Le Conseil de la paix de Trump pose un problème fondamental
L’ambiance est électrique au Forum de Davos. Il apparaît de plus en plus clairement que le «Conseil de la paix» imaginé par Donald Trump dépasse largement le simple rôle d’organe de surveillance pour Gaza.
Le président américain vise bien davantage, soit une organisation qui concurrencerait l’ONU. Une structure censée garantir sa vision de l’ordre mondial bien au-delà de sa propre disparition.
Un problème fondamental
La charte fondatrice, qui a fuité dans la presse, donne une idée du projet. L’accès serait réservé à des dirigeants triés sur le volet, moyennant un droit d’entrée d’un milliard de dollars. Parmi les invités, des autocrates comme Xi Jinping, Vladimir Poutine ou Alexandre Loukachenko. Volodymyr Zelensky, en revanche, n’en ferait pas partie. A la tête de ce conseil, Donald Trump lui-même, président à vie, avec le droit exclusif de désigner son successeur.
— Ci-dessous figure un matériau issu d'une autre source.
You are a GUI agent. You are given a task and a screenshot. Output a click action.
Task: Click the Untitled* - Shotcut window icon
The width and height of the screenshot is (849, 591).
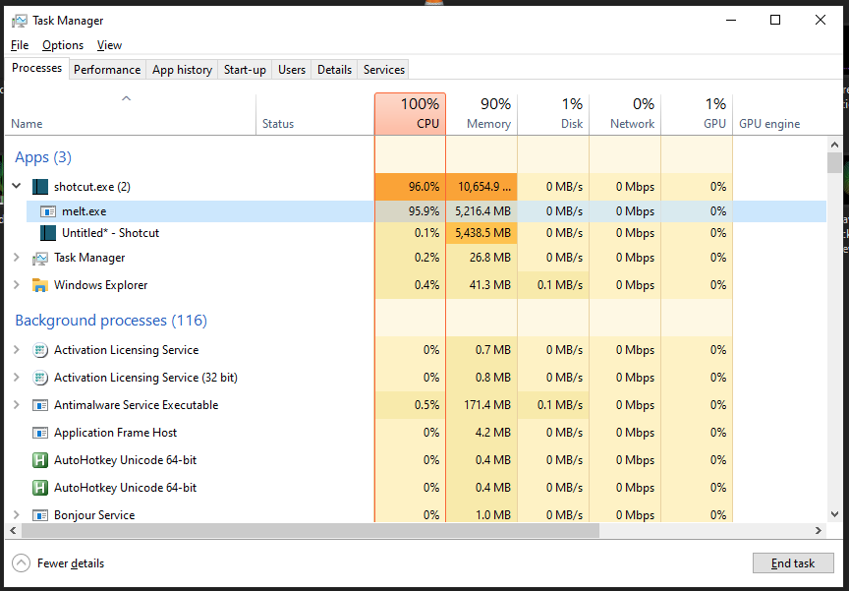point(47,233)
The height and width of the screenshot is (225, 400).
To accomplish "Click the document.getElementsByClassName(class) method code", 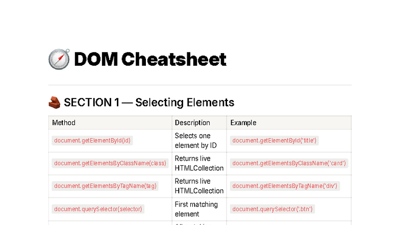I will tap(110, 163).
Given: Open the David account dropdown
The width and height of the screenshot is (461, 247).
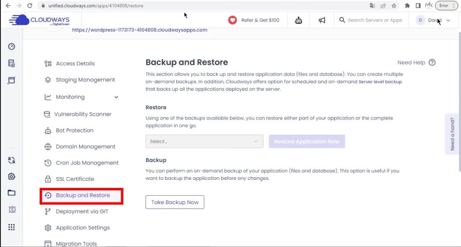Looking at the screenshot, I should (x=433, y=20).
La tentation est grande de tourner ce projet en dérision. Trump aurait enfin enterré l’idée d’un troisième mandat à la tête des Etats-Unis. Pourtant, la critique sur laquelle repose cette lubie de fin de carrière n’est pas infondée.
L’ONU est en effet débordée dans son rôle de garante de la paix. Le Conseil de sécurité est paralysé par le droit de veto et se montre impuissant face à des régimes terroristes comme celui de l’Iran.
Mais c’est précisément pour cette raison que le contre-projet de Trump est si problématique. Quiconque veut réellement corriger les faiblesses de l’ONU devrait renforcer son idée fondamentale, à savoir la sécurité collective, la protection contre l’arbitraire et le renforcement de la démocratie.
Le Conseil de la paix de Trump fait exactement l’inverse. Il repose sur la loyauté, l’argent et le pouvoir. Ce n’est pas un instrument contre les dictatures, c’est leur club privé.